● **What to work on**:
For the string "will", count the lines in the records below that contain it. Answer with that number alone.

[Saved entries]
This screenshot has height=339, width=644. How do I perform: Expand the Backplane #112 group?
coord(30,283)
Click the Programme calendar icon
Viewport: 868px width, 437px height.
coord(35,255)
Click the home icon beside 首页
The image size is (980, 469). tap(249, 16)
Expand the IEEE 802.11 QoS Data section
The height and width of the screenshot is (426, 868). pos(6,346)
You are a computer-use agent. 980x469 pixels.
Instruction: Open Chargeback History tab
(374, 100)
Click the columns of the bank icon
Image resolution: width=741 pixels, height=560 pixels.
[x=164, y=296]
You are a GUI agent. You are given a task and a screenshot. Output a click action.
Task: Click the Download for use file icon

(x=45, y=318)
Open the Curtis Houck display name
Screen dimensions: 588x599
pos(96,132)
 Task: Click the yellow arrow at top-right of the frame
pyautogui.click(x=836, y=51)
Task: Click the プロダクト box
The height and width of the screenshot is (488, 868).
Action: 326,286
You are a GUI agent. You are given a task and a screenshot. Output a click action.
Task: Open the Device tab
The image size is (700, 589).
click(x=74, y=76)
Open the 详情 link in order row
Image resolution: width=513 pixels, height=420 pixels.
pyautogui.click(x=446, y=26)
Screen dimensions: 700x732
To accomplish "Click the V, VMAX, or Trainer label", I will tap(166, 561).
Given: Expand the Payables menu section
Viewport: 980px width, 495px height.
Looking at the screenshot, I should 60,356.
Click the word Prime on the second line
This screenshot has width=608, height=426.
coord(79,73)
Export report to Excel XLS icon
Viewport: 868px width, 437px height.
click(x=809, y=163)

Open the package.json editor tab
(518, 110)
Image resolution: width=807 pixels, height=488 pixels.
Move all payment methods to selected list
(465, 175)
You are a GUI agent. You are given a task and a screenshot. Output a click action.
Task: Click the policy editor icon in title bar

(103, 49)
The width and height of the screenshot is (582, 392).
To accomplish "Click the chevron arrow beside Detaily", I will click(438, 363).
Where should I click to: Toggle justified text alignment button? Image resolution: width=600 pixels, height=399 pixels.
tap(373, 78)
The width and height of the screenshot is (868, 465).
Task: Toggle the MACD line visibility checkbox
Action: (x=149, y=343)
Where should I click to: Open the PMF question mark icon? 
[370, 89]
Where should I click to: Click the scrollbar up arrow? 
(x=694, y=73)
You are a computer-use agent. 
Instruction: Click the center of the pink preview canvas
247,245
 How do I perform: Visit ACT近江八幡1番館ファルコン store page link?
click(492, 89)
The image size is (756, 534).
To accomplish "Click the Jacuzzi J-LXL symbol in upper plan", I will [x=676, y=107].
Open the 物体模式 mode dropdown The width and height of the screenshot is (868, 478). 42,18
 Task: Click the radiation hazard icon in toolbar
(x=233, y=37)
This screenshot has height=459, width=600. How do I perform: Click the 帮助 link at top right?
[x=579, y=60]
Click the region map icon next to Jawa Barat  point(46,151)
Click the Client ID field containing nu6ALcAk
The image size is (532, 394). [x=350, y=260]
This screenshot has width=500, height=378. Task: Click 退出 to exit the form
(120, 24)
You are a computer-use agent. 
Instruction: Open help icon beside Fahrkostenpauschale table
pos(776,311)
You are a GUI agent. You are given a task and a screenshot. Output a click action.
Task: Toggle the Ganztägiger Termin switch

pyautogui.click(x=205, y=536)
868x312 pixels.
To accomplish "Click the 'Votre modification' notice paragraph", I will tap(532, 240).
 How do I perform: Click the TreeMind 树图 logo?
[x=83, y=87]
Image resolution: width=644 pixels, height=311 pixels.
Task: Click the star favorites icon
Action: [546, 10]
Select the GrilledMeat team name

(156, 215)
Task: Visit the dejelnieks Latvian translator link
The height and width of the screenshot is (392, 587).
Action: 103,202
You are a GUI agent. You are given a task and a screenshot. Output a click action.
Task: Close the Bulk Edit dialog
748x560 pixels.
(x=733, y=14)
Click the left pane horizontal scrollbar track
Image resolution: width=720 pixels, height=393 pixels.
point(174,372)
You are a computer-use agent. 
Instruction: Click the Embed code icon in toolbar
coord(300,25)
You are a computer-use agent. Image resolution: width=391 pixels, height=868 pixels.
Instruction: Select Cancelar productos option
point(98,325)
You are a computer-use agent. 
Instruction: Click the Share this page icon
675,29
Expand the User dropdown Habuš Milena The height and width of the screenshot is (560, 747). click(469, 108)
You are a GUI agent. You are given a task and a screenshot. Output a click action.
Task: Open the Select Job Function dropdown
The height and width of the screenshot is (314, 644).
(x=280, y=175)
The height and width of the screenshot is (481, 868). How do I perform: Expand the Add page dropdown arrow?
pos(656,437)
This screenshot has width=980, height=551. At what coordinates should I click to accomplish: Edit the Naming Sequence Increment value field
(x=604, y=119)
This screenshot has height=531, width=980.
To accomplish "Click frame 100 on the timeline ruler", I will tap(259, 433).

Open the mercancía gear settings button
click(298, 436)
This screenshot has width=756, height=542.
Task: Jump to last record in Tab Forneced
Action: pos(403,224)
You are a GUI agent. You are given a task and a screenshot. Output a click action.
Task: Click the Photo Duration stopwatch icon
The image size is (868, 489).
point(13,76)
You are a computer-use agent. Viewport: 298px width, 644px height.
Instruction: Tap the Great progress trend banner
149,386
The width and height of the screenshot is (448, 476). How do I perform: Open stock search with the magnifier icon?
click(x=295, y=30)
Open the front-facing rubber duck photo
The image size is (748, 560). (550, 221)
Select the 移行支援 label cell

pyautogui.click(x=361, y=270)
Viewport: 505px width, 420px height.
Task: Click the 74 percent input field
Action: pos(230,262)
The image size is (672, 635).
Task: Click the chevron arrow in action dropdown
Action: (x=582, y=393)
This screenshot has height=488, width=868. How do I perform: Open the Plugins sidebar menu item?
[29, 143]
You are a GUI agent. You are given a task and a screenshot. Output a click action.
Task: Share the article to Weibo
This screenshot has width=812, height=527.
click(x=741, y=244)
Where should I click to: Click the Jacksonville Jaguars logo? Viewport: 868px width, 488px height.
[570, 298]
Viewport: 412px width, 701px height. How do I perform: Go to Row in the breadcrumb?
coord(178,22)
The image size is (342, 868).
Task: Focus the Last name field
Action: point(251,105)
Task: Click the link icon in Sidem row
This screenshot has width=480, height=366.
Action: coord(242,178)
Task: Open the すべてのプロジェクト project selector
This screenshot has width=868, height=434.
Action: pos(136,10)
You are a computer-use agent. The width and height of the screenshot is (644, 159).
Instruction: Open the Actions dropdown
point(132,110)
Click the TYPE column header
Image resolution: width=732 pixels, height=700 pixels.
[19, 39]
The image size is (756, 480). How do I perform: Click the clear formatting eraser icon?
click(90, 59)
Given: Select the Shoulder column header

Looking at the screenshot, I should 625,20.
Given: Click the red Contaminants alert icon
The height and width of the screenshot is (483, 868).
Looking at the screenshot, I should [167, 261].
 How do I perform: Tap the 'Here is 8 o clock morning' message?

● **Solution**:
5